High-paying jobs for single moms, ranked by salary. From nursing ($93,600) to software development ($133,080), see which roles pay most and how to reach them.

Subha

Reviewed by

Subha

Published

Sep 5, 2025

Last Reviewed

Jun 15, 2026

A confident professional woman in a blazer smiles in a modern office, representing high-paying careers.Click to zoom

A confident professional woman in a blazer smiles in a modern office, representing high-paying careers.

When money is tight and the household runs on one income, “what pays the most” is a fair question to lead with. This guide does exactly that: it ranks real jobs by salary, using federal wage data, and shows which high-paying roles a single mom can actually reach, plus how long each one takes to get there.

Here’s the benchmark to beat. In May 2024, the median U.S. wage across all jobs was $49,500 (Bureau of Labor Statistics). Every role below pays well above that, and several clear six figures. The goal isn’t the flashiest title. It’s the highest pay you can realistically train into around your kids.

Top-paying roles single moms can target, ranked by median pay (BLS, May 2024)
Role Median pay Remote-friendly?
Financial manager $161,700 Often hybrid
Software developer $133,080 Yes, frequently remote
Nurse practitioner $132,050 Partly (telehealth growing)
Financial analyst $101,350 Often hybrid
Source: U.S. Bureau of Labor Statistics, Occupational Outlook Handbook, May 2024. All-occupations median wage: $49,500.

The short version

High-paying jobs for single moms range from registered nursing at a median $93,600 to software development at $133,080 and financial management at $161,700 (BLS, 2024). The biggest earners need a degree or specialization, but several six-figure roles are remote-friendly, and a few high payers need only a two-year degree.

▶ _Listed records_:
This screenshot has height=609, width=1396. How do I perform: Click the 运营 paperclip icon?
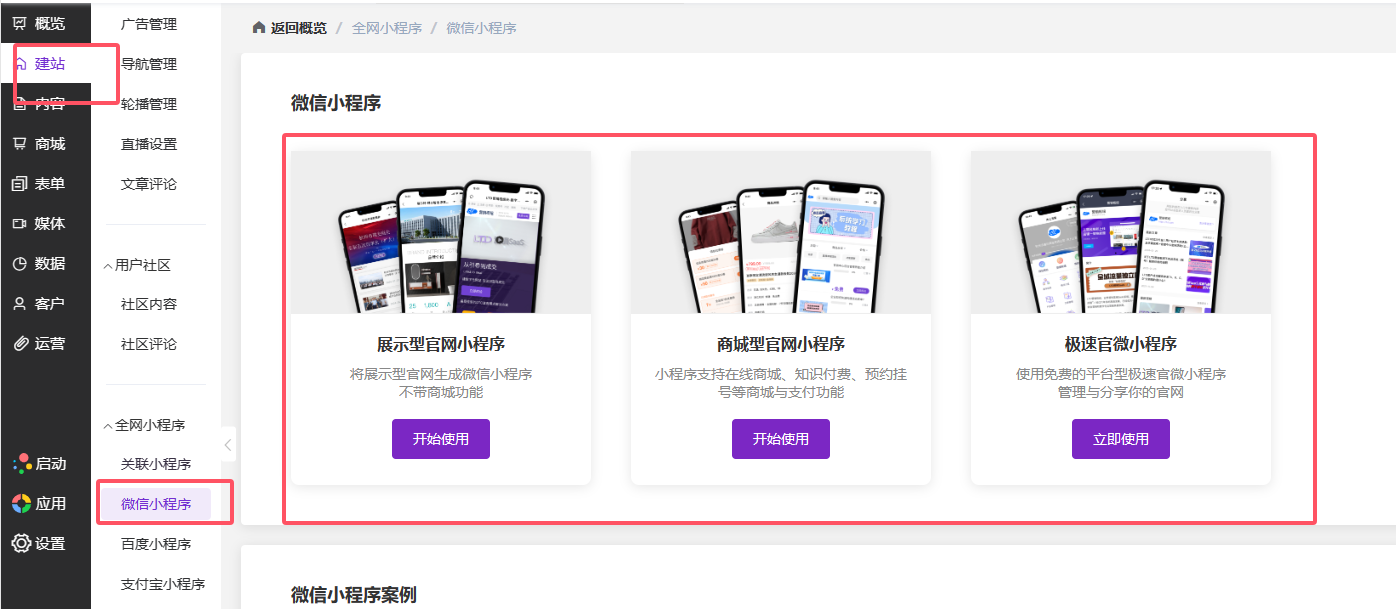[x=20, y=344]
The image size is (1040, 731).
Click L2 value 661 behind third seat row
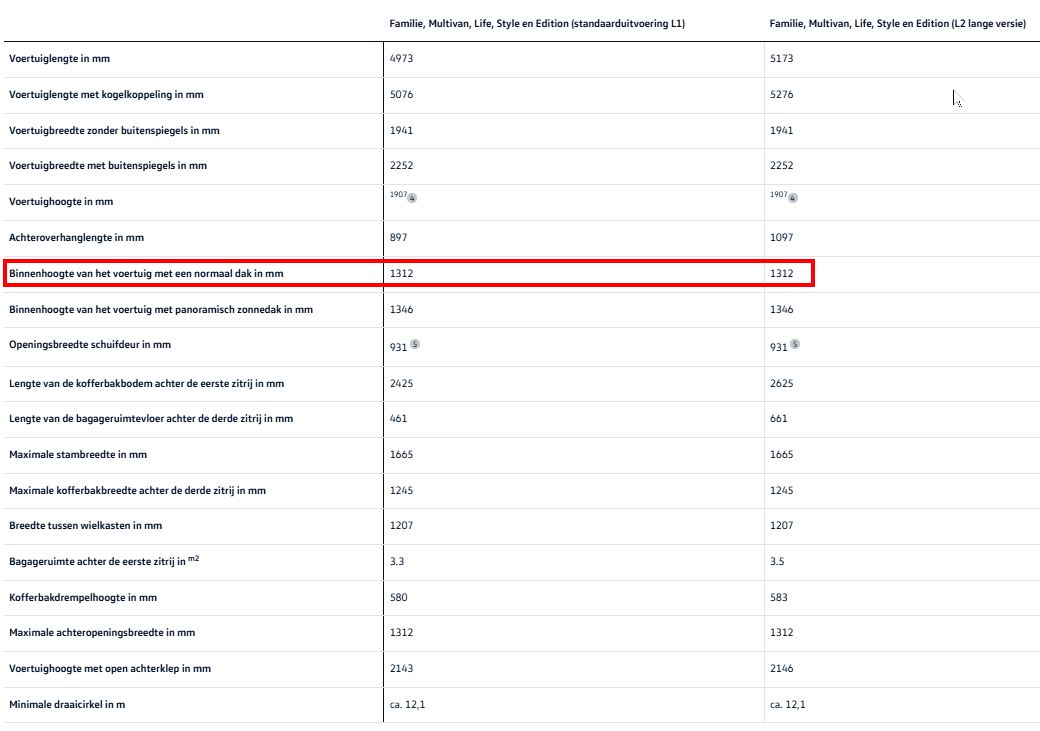point(779,419)
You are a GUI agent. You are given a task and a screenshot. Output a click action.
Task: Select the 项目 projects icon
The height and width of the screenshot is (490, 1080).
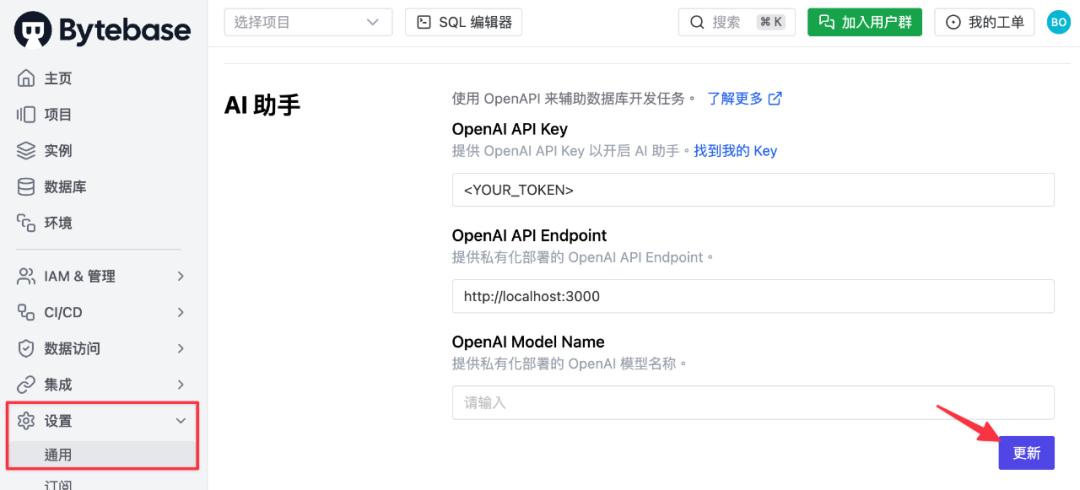pyautogui.click(x=25, y=114)
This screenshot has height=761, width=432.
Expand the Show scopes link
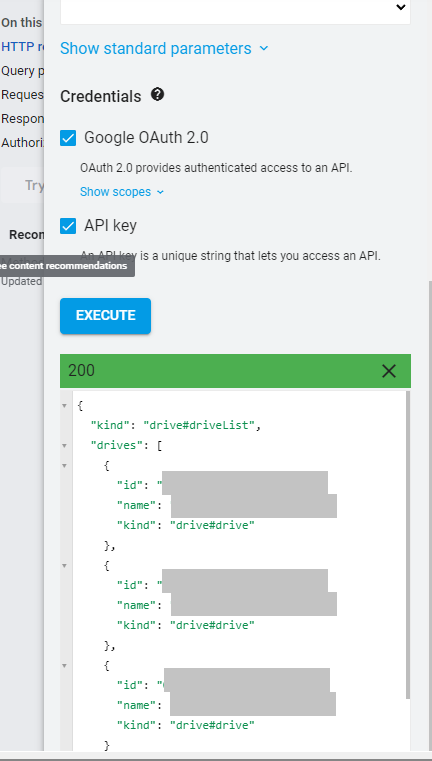pyautogui.click(x=122, y=192)
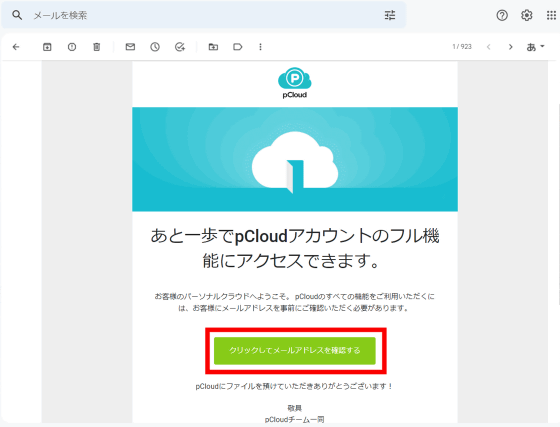Viewport: 560px width, 427px height.
Task: Expand the あ input tools dropdown
Action: pos(535,47)
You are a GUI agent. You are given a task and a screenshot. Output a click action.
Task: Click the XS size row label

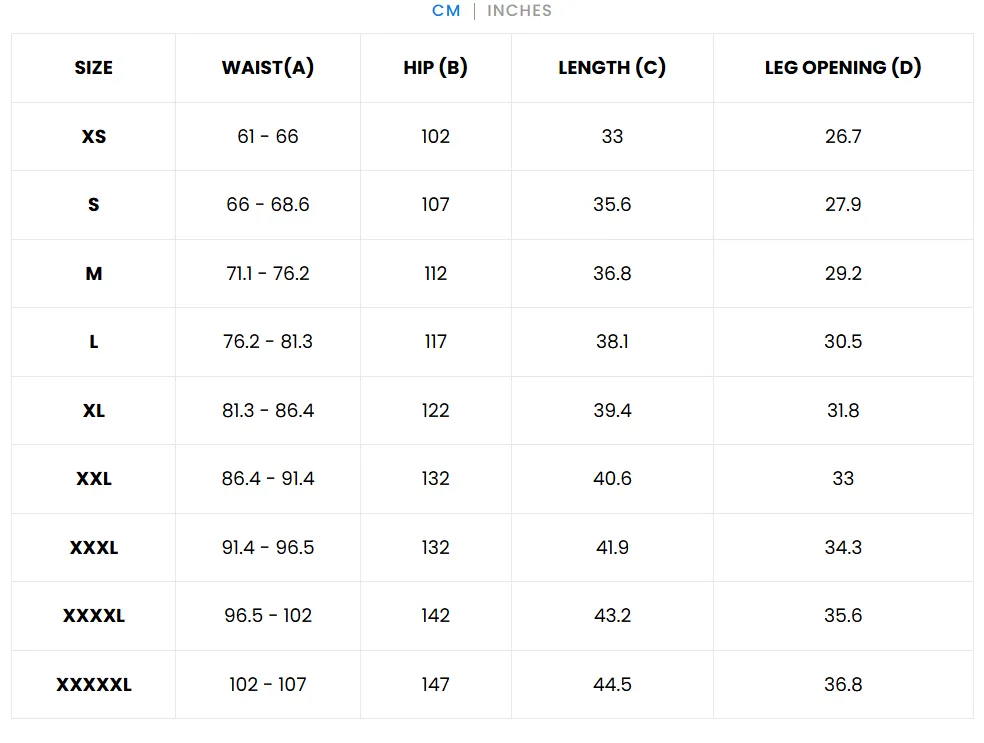(x=94, y=137)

▶ _What to work on_: Condense the paragraph of the salary guide that begins "Here’s the benchmark to beat" into a short bulleted list that keeps its main facts.

▶ _Exercise answer_:
- Benchmark: the median U.S. wage across all jobs was $49,500 in May 2024 (Bureau of Labor Statistics).
- Every role listed pays well above that, and several top six figures.
- The aim is the highest pay you can realistically train into around your kids, not the flashiest title.